The result should be the lines from the one holding "Screen dimensions: 600x388" to the end of the records below, repeated exactly. No pictures.

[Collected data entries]

——————

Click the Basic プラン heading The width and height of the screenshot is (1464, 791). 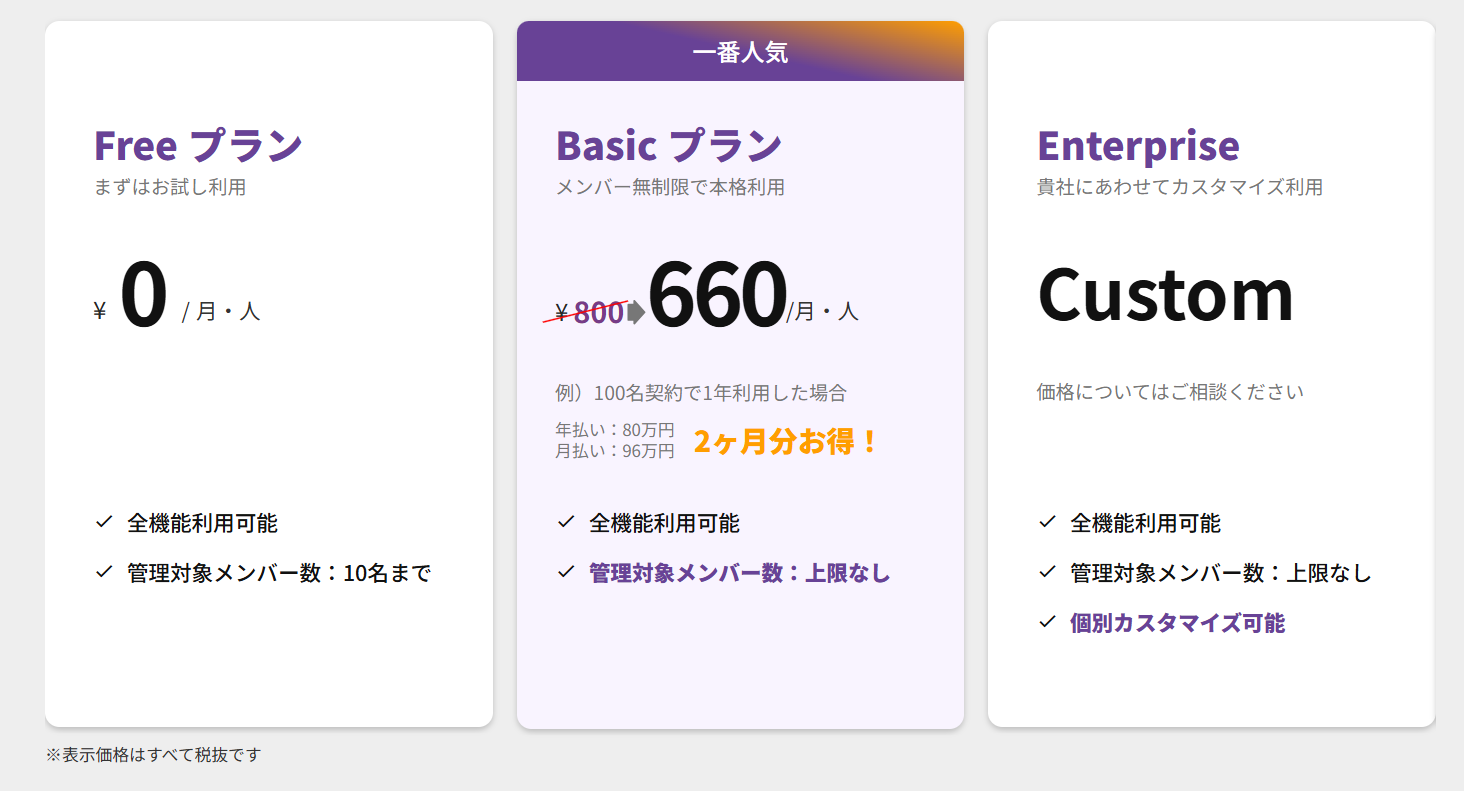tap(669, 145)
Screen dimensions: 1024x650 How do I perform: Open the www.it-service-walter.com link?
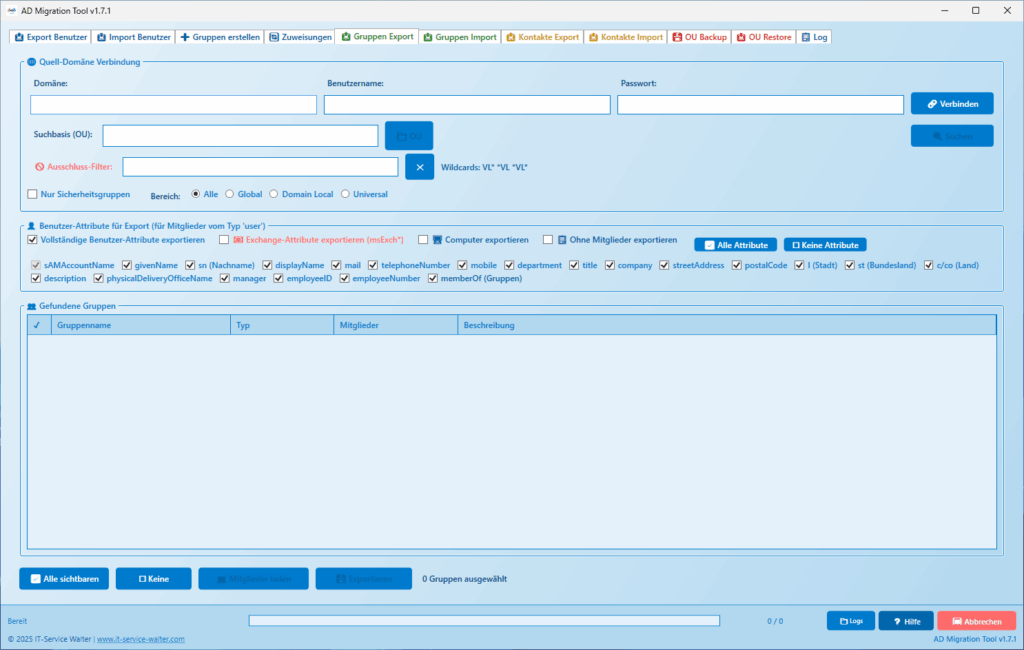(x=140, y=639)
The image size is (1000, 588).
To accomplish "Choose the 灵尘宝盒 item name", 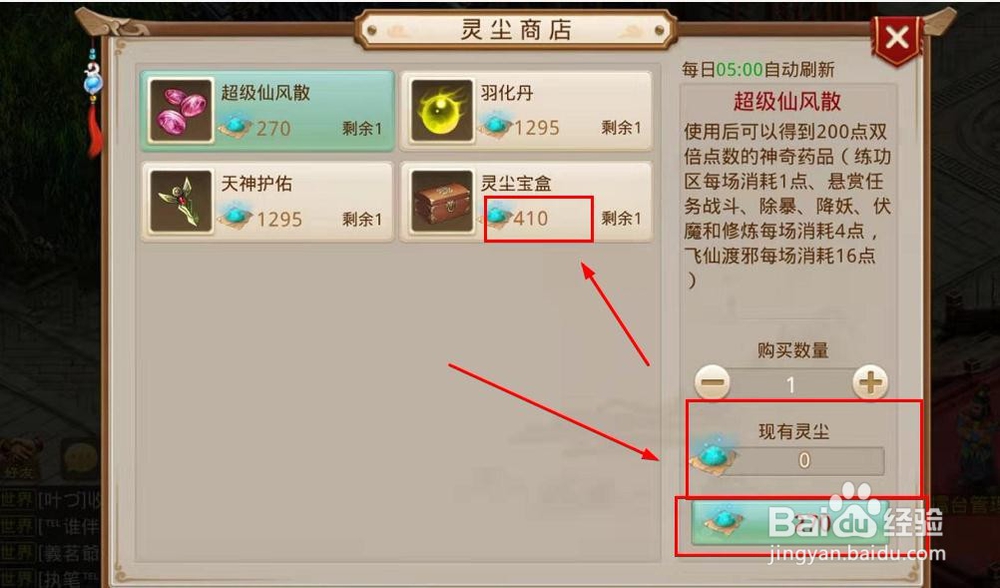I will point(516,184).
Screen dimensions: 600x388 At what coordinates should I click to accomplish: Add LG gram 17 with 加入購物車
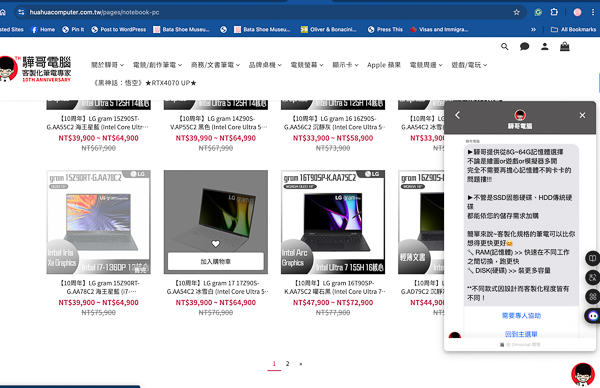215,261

——————

[REPLY TO THE EXERCISE]
Screen dimensions: 600x388 At what coordinates should I click to accomplish: Add LG gram 17 with 加入購物車
215,261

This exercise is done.